§ TASK INPUT
___
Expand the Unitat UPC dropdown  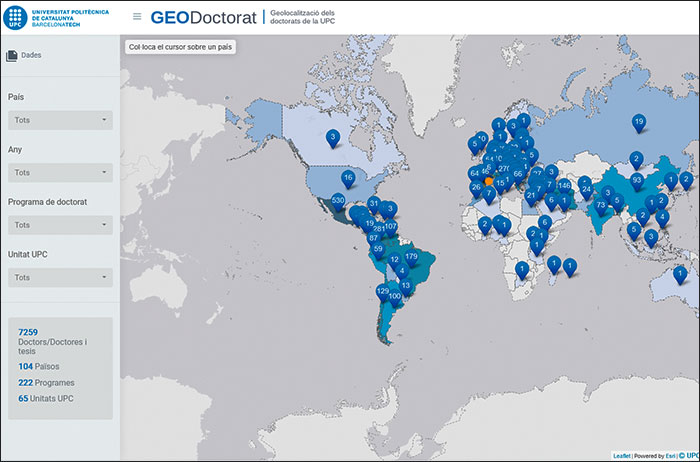60,277
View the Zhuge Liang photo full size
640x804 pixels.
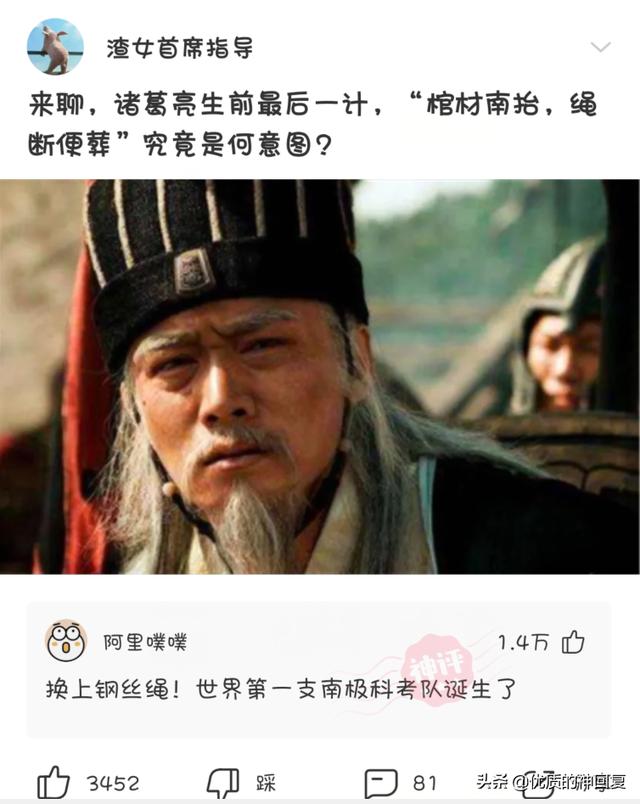320,376
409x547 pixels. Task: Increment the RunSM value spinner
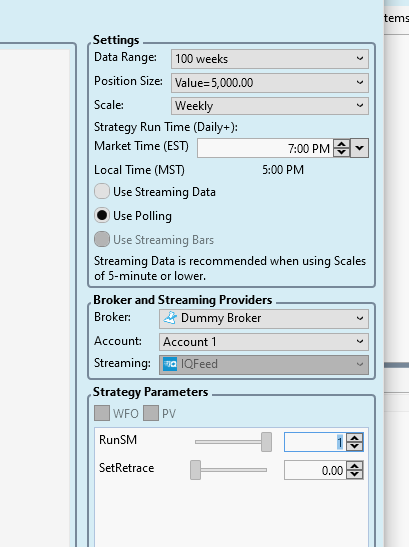[355, 438]
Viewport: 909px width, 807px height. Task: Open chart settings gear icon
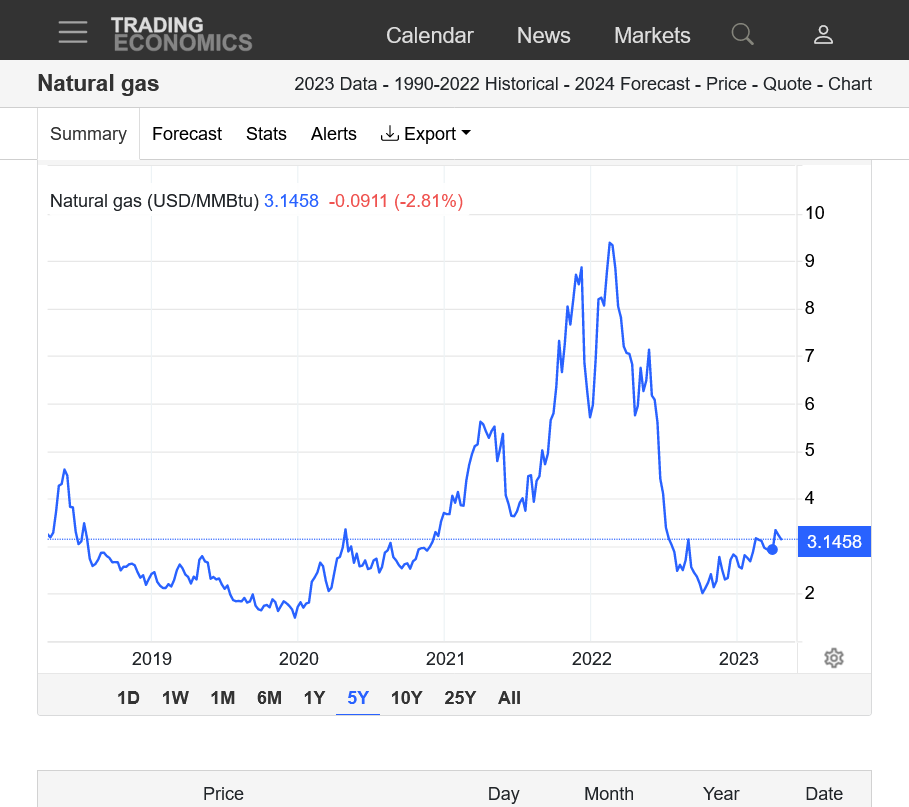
___
§ DIRECTION
Convert everything from the line containing "409x547 pixels. Task: Increment" through the end of the rows, both ends included, into a Markdown table with the columns Number and Line. Leave out blank lines and pictures.

§ EXERCISE OUTPUT
| Number | Line |
|---|---|
| 1 | 409x547 pixels. Task: Increment the RunSM value spinner |
| 2 | [355, 438] |
| 3 | Viewport: 909px width, 807px height. Task: Open chart settings gear icon |